• _Task statement_
Your output should be the lines from the one with "Directions (145, 155)" through the end of the entries below, set down word for word and nothing else.

[Stored items from a collection]
****************

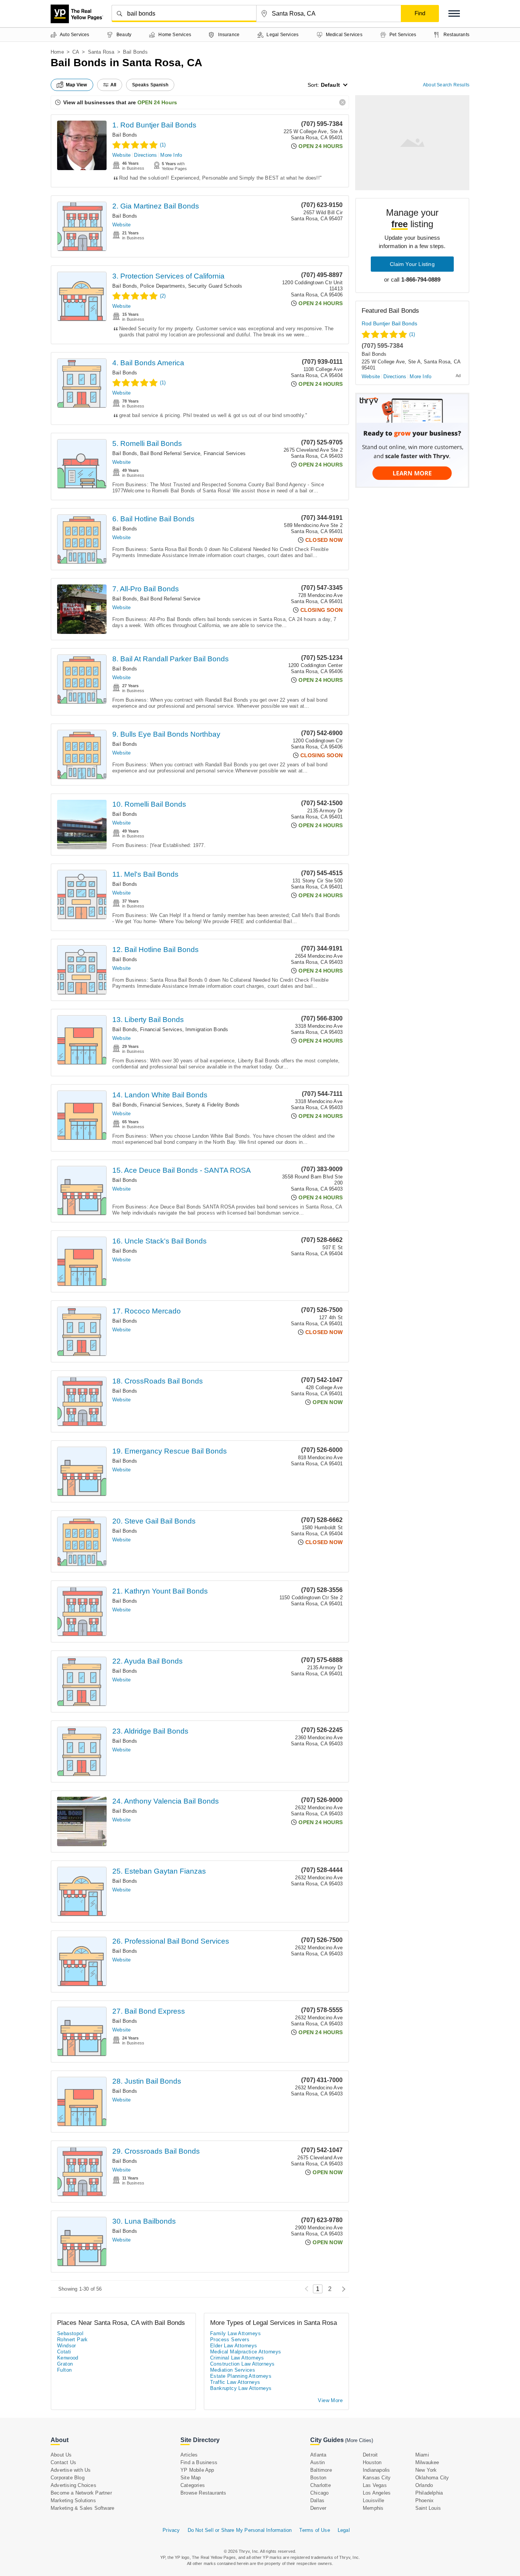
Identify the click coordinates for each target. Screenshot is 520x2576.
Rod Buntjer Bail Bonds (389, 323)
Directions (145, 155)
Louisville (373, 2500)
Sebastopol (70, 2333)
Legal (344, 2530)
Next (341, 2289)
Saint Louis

****************

• _Output of the exercise_
Directions (145, 155)
Louisville (373, 2500)
Sebastopol (70, 2333)
Legal (344, 2530)
Next (341, 2289)
Saint Louis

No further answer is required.